Arrange the rows from the beginning through the line containing "will [x=77, y=258]." as a two-column CSV with the headers instruction and response. Give one CSV line per row, holding its text and its answer, with each field quoted and line breaks replaced by spaces.
┄┄┄┄┄┄┄┄┄┄┄┄┄┄┄┄┄┄┄┄
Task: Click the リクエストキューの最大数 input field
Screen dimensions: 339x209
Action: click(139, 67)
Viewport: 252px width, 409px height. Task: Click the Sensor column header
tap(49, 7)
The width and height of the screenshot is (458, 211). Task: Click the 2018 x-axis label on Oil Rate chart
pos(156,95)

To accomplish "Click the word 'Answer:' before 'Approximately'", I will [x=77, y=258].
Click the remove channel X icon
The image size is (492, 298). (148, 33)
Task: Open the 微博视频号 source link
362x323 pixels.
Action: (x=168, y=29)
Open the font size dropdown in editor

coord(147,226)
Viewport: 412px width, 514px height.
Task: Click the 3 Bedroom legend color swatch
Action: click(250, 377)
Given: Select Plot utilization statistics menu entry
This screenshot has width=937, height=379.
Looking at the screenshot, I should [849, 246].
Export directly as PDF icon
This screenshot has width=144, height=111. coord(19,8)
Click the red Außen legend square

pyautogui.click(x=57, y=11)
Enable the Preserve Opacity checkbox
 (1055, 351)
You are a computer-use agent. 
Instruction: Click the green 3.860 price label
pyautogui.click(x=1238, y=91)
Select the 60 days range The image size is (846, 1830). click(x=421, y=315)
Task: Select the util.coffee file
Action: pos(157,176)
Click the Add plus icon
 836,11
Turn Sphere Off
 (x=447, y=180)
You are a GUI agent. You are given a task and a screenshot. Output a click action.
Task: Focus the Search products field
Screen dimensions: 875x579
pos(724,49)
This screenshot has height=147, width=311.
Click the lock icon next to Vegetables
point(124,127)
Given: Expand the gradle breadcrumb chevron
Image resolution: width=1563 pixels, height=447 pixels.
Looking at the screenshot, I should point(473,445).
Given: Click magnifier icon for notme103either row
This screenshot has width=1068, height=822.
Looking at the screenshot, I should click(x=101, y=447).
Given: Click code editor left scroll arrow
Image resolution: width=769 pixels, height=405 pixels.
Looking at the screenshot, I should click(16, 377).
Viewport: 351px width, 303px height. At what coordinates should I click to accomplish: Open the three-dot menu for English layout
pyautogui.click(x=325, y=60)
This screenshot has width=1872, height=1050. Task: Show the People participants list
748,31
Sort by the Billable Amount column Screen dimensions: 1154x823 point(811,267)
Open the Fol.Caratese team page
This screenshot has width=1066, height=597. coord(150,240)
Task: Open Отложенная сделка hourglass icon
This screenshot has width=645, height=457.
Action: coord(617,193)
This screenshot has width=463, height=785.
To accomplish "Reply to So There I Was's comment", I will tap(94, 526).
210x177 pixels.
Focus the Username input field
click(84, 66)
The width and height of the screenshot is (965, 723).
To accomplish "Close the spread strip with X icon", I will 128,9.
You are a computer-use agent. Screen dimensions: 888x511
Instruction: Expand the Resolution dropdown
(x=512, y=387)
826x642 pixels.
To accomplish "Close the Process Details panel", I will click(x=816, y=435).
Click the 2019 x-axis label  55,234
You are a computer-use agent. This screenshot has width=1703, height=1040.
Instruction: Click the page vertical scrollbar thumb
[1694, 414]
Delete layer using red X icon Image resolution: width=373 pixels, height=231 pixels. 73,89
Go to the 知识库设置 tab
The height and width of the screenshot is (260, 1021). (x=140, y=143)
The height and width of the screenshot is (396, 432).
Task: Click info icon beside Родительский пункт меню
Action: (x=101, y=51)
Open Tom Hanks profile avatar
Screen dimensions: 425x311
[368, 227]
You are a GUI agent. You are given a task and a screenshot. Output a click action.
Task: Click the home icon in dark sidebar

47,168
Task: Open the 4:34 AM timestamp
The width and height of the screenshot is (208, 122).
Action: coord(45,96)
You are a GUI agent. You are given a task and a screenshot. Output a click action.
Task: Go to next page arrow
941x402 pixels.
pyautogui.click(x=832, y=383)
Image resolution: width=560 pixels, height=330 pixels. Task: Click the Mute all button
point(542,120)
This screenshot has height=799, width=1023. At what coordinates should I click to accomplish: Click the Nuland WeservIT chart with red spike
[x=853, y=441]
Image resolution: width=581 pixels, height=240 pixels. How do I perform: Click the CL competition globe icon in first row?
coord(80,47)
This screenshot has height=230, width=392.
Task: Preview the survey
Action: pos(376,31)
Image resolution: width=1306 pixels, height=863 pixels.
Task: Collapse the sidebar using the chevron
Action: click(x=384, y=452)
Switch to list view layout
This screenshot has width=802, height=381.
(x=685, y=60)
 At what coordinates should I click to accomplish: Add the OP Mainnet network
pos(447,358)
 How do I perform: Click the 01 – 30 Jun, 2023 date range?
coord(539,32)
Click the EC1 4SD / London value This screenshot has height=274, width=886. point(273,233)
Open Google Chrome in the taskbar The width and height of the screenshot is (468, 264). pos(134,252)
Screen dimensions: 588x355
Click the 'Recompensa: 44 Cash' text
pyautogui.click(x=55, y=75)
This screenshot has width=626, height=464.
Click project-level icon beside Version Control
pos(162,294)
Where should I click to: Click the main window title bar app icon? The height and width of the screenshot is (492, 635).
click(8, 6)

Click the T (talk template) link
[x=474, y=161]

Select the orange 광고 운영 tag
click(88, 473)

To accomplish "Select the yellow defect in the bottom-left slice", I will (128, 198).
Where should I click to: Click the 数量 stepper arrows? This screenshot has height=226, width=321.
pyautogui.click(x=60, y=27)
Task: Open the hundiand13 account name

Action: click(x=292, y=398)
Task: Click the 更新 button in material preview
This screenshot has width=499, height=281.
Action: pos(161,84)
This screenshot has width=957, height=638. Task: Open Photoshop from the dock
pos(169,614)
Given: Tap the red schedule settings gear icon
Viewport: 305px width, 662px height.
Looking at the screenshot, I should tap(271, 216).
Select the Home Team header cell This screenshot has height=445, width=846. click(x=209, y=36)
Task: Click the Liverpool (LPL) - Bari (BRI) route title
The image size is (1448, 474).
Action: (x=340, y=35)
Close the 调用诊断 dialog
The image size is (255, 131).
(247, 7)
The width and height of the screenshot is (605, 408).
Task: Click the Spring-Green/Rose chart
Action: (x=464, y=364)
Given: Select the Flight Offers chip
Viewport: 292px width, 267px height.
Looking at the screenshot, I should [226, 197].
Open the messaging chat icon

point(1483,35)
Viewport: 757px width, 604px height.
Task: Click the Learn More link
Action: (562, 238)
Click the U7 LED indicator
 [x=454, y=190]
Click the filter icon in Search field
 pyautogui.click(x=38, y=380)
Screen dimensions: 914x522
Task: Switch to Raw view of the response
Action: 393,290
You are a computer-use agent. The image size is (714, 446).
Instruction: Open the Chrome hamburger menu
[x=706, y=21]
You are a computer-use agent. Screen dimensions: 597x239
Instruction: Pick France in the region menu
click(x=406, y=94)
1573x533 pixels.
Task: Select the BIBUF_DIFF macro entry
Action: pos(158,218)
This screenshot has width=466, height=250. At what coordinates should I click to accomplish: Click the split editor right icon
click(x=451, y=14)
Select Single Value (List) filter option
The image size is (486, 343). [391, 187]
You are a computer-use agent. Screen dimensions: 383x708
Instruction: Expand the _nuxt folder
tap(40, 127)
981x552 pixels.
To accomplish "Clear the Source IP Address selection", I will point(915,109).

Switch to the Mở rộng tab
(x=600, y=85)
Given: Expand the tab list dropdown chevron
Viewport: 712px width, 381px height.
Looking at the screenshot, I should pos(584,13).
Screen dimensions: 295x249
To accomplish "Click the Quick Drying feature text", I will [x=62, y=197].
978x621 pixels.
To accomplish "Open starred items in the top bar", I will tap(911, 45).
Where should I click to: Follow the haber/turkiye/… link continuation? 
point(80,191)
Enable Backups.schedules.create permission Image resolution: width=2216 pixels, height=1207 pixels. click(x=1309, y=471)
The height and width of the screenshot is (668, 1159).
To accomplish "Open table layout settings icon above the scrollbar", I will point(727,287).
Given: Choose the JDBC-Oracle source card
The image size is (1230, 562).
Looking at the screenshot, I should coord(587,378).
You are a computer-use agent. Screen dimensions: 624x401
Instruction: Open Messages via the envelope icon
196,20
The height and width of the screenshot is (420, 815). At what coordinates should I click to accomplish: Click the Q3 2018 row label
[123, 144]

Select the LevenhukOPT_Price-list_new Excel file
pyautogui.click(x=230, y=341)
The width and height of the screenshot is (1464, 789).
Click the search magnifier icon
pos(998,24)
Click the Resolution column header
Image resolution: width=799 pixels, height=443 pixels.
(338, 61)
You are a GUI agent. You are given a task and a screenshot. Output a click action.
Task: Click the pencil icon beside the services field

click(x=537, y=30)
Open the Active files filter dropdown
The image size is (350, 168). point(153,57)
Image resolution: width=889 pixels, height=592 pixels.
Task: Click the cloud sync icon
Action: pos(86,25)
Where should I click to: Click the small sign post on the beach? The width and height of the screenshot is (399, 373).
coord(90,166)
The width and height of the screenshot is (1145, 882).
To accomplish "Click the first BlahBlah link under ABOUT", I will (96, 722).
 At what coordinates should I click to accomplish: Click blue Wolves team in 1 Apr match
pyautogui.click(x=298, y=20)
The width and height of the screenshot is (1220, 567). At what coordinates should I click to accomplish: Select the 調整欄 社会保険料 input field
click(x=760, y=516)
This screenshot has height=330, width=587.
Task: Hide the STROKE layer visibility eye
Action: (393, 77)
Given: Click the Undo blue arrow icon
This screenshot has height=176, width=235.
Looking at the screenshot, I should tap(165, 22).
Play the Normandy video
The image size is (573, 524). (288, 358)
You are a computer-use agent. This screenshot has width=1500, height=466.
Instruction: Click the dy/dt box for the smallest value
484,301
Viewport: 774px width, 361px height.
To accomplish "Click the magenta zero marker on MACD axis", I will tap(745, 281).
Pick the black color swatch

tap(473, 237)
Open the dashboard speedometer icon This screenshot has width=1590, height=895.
┄┄┄┄┄┄┄┄┄┄┄┄┄┄┄┄┄┄┄┄
◆ Task output:
instruction,response
"Task: Click the リクエストキューの最大数 input field Screen dimensions: 339x209","Action: click(139, 67)"
"Viewport: 252px width, 409px height. Task: Click the Sensor column header","tap(49, 7)"
"The width and height of the screenshot is (458, 211). Task: Click the 2018 x-axis label on Oil Rate chart","pos(156,95)"
"To accomplish ""Click the word 'Answer:' before 'Approximately'"",","I will [x=77, y=258]."